### WHAT THIS EXERCISE ASKS:
A. Repeat the part of the article on body weight and oral-contraceptive failure that runs from "Overweight and obese women who" up to and including "Obstetrics & Gynecology.".
B. Carry on writing the article on body weight and oral-contraceptive failure, starting right after its final sentence.
-- SELECTED PASSAGE follows --
Overweight and obese women who take oral contraceptives are up to 70 percent more likely to get pregnant than women of lower weight, say new findings from the Fred Hutchinson Cancer Research Center that appear in Obstetrics & Gynecology.
Study leader Victoria Holt said the study was the largest of its kind to examine the link between body-mass index and oral-contraceptive failure. "The results of our study represent yet another reason why obesity is a health hazard," Holt said. "Overweight and obese women have a significantly higher risk of getting pregnant while on the pill than women of normal weight, and this translates into a substantial number of unplanned pregnancies." Out of 100 women taking oral contraceptives for a year, the study suggests that an additional 2 - 4 women will get pregnant due to being overweight or obese. "This higher risk of pregnancy also translates into a higher number of obesity-related complications of pregnancy, which range from gestational diabetes and high blood pressure to Cesarean delivery," Holt said.
While no one knows for sure why overweight and obese women experience a higher degree of oral-contraceptive failure than their thinner counterparts, several biological mechanisms could account for the effect. One possible explanation is increased metabolism. "The more a person weighs, the higher their basal metabolic rate, which can shorten the duration of a medication's effectiveness," Holt said. Another possibility is that the heavier a person is, the more liver enzymes they have to clear medications from the body, causing a drop in circulating blood levels of the drug. A third theory is based on the fact that the active ingredients in oral contraceptives - the hormones estrogen and progesterone - are stored in body fat. "The more fat a person has, the more likely the drug is sequestered, or trapped, in the fat instead of circulating in the bloodstream," Holt said.
-- SELECTED PASSAGE concluded --
-- GIVEN MATERIAL follows --
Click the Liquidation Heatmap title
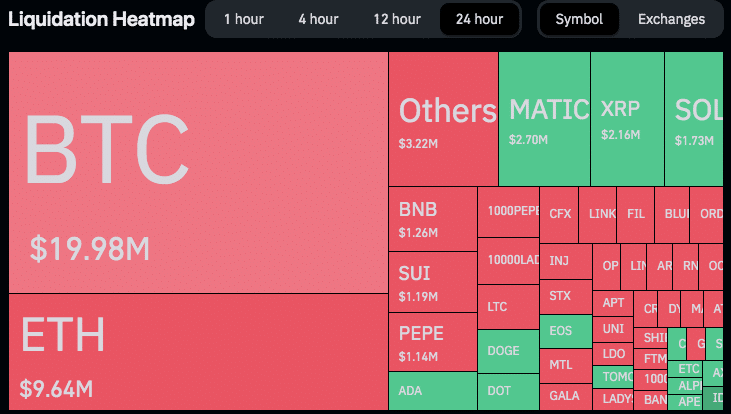Viewport: 731px width, 414px height. pyautogui.click(x=102, y=19)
-- GIVEN MATERIAL concluded --
### RESPONSES FOR EACH TASK:
A.
Overweight and obese women who take oral contraceptives are up to 70 percent more likely to get pregnant than women of lower weight, say new findings from the Fred Hutchinson Cancer Research Center that appear in Obstetrics & Gynecology.

B.
Another factor that may account for obesity-related pill failure is that today's oral contraceptives contain relatively low hormone levels compared to those first introduced four decades ago. "Hormone levels have decreased fivefold in an effort to reduce unwanted side effects ranging from weight gain to risk of blood clots and stroke," Holt said. "Today's pill dose is high enough for most women but may not be adequate for all."
Holt said that overweight women should not neccesarily demand a higher-dose pill to counter this. "Overweight women are more likely to have cardiovascular-disease risk factors than normal-weight women, and to increase the dose of contraceptive hormones might increase cardiovascular risks even more," she said. Instead, Holt recommends that overweight women who have completed childbearing consider a permanent form of birth control such as sterilization, and that overweight women who have not yet completed childbearing consider using a backup form of birth control while on the pill, such as condoms.